### Task to carry out
Format the material below as a Markdown table with two columns, Row and Line, giving each non-blank line its own numbered row in order.
————
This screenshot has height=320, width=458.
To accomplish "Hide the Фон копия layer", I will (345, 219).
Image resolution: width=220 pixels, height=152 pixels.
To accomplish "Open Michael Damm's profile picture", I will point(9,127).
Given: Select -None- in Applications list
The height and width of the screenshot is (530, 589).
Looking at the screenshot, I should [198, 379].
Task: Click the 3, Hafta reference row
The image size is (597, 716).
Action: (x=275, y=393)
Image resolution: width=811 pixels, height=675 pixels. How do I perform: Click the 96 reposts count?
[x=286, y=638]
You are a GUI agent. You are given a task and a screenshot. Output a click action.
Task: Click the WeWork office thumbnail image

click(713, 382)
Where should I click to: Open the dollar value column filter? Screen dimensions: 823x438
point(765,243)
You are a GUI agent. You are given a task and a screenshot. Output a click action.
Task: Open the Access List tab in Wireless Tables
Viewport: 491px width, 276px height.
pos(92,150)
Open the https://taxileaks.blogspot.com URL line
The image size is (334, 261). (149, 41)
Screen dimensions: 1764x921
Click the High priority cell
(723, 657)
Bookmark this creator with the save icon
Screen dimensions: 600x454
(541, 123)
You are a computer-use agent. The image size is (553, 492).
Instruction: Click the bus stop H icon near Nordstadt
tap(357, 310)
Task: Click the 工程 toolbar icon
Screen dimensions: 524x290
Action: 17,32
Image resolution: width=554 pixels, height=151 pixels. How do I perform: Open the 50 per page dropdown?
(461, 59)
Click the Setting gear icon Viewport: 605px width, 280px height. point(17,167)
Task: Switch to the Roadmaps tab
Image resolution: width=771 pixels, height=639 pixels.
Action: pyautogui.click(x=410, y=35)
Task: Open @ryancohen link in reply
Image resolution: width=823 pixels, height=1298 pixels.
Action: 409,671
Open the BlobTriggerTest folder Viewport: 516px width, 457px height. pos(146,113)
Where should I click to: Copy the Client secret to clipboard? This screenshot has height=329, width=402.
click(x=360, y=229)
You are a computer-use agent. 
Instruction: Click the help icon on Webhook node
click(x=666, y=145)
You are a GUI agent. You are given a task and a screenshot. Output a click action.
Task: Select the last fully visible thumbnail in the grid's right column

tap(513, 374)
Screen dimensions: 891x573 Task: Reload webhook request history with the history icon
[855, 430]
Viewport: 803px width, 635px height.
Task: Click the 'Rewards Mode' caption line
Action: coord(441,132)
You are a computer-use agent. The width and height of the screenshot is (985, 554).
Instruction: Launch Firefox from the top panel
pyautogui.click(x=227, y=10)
————
### Solution for this exercise
| Row | Line |
|---|---|
| 1 | This screenshot has height=320, width=458. |
| 2 | To accomplish "Hide the Фон копия layer", I will (345, 219). |
| 3 | Image resolution: width=220 pixels, height=152 pixels. |
| 4 | To accomplish "Open Michael Damm's profile picture", I will point(9,127). |
| 5 | Given: Select -None- in Applications list |
| 6 | The height and width of the screenshot is (530, 589). |
| 7 | Looking at the screenshot, I should [198, 379]. |
| 8 | Task: Click the 3, Hafta reference row |
| 9 | The image size is (597, 716). |
| 10 | Action: (x=275, y=393) |
| 11 | Image resolution: width=811 pixels, height=675 pixels. How do I perform: Click the 96 reposts count? |
| 12 | [x=286, y=638] |
| 13 | You are a GUI agent. You are given a task and a screenshot. Output a click action. |
| 14 | Task: Click the WeWork office thumbnail image |
| 15 | click(713, 382) |
| 16 | Where should I click to: Open the dollar value column filter? Screen dimensions: 823x438 |
| 17 | point(765,243) |
| 18 | You are a GUI agent. You are given a task and a screenshot. Output a click action. |
| 19 | Task: Open the Access List tab in Wireless Tables |
| 20 | Viewport: 491px width, 276px height. |
| 21 | pos(92,150) |
| 22 | Open the https://taxileaks.blogspot.com URL line |
| 23 | The image size is (334, 261). (149, 41) |
| 24 | Screen dimensions: 1764x921 |
| 25 | Click the High priority cell |
| 26 | (723, 657) |
| 27 | Bookmark this creator with the save icon |
| 28 | Screen dimensions: 600x454 |
| 29 | (541, 123) |
| 30 | You are a computer-use agent. The image size is (553, 492). |
| 31 | Instruction: Click the bus stop H icon near Nordstadt |
| 32 | tap(357, 310) |
| 33 | Task: Click the 工程 toolbar icon |
| 34 | Screen dimensions: 524x290 |
| 35 | Action: 17,32 |
| 36 | Image resolution: width=554 pixels, height=151 pixels. How do I perform: Open the 50 per page dropdown? |
| 37 | (461, 59) |
| 38 | Click the Setting gear icon Viewport: 605px width, 280px height. point(17,167) |
| 39 | Task: Switch to the Roadmaps tab |
| 40 | Image resolution: width=771 pixels, height=639 pixels. |
| 41 | Action: pyautogui.click(x=410, y=35) |
| 42 | Task: Open @ryancohen link in reply |
| 43 | Image resolution: width=823 pixels, height=1298 pixels. |
| 44 | Action: 409,671 |
| 45 | Open the BlobTriggerTest folder Viewport: 516px width, 457px height. pos(146,113) |
| 46 | Where should I click to: Copy the Client secret to clipboard? This screenshot has height=329, width=402. |
| 47 | click(x=360, y=229) |
| 48 | You are a computer-use agent.  |
| 49 | Instruction: Click the help icon on Webhook node |
| 50 | click(x=666, y=145) |
| 51 | You are a GUI agent. You are given a task and a screenshot. Output a click action. |
| 52 | Task: Select the last fully visible thumbnail in the grid's right column |
| 53 | tap(513, 374) |
| 54 | Screen dimensions: 891x573 Task: Reload webhook request history with the history icon |
| 55 | [855, 430] |
| 56 | Viewport: 803px width, 635px height. |
| 57 | Task: Click the 'Rewards Mode' caption line |
| 58 | Action: coord(441,132) |
| 59 | You are a computer-use agent. The width and height of the screenshot is (985, 554). |
| 60 | Instruction: Launch Firefox from the top panel |
| 61 | pyautogui.click(x=227, y=10) |